Another American company, F.E. Myers Co., an Ohio manufacturer of industrial hoses, has agreed to pay a fine for allegedly violating U.S. anti-boycott laws.
The U.S. Commerce Department announced that it was imposing a $65,000 civil penalty on the Ashland, Ohio, company for 10 alleged violations of the Export Administration Act relating to the Arab economic boycott of Israel.
The Arab boycott has become one of the hottest Middle East topics here in the past few months.
Administration officials and members of Congress have called for its removal, calling it both anachronistic and an impediment to Middle East peace.
Both houses of Congress voted overwhelmingly last month to urge the Arab League to end the 47-year-old boycott.

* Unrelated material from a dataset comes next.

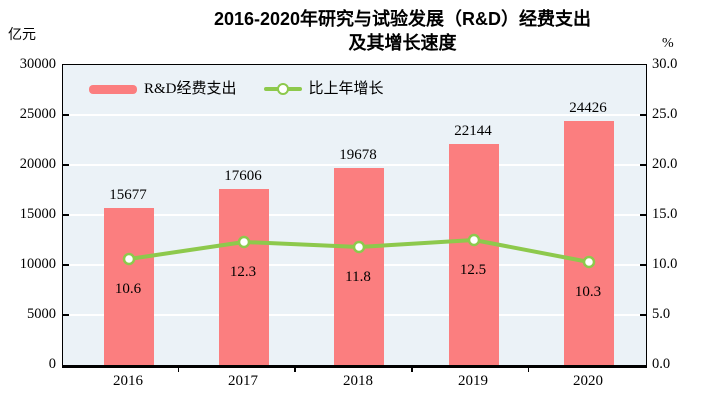 Image resolution: width=705 pixels, height=403 pixels. I want to click on x-axis-tick-label: 2016, so click(128, 381).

But the league recently voted to retain it despite the increased pressure to end it, particularly in light of the mutual recognition accord signed by Israel and the Palestine Liberation Oganization.
The Commerce Department has been penalizing American companies allegedly complying with the boycott, which affects both Israel and companies doing business with Israel.
The department’s Office of Antiboycott Compliance said it had imposed a total of $6,805,450 in penalties for boycott infringement in fiscal year 1993.
The money was collected in 37 separate consent agreements from American companies or their overseas subsidiaries, the office said.
While the primary boycott involves direct trade with Israel, the so-called secondary and tertiary boycotts involve blacklists of companies doing business with Israel and companies doing business with those companies.
The department has alleged that F.E. Myers cooperated with Saudi Arabian requests for information on its suppliers.
F.E. Myers allegedly refused to do business with a supplier after learning the supplier was blacklisted.
In addition, Myers allegedly provided prohibited information about other peoples’ business dealings relating to the boycott.
F.E. Myers agreed to pay the penalty but neither admitted nor denied having violated the law.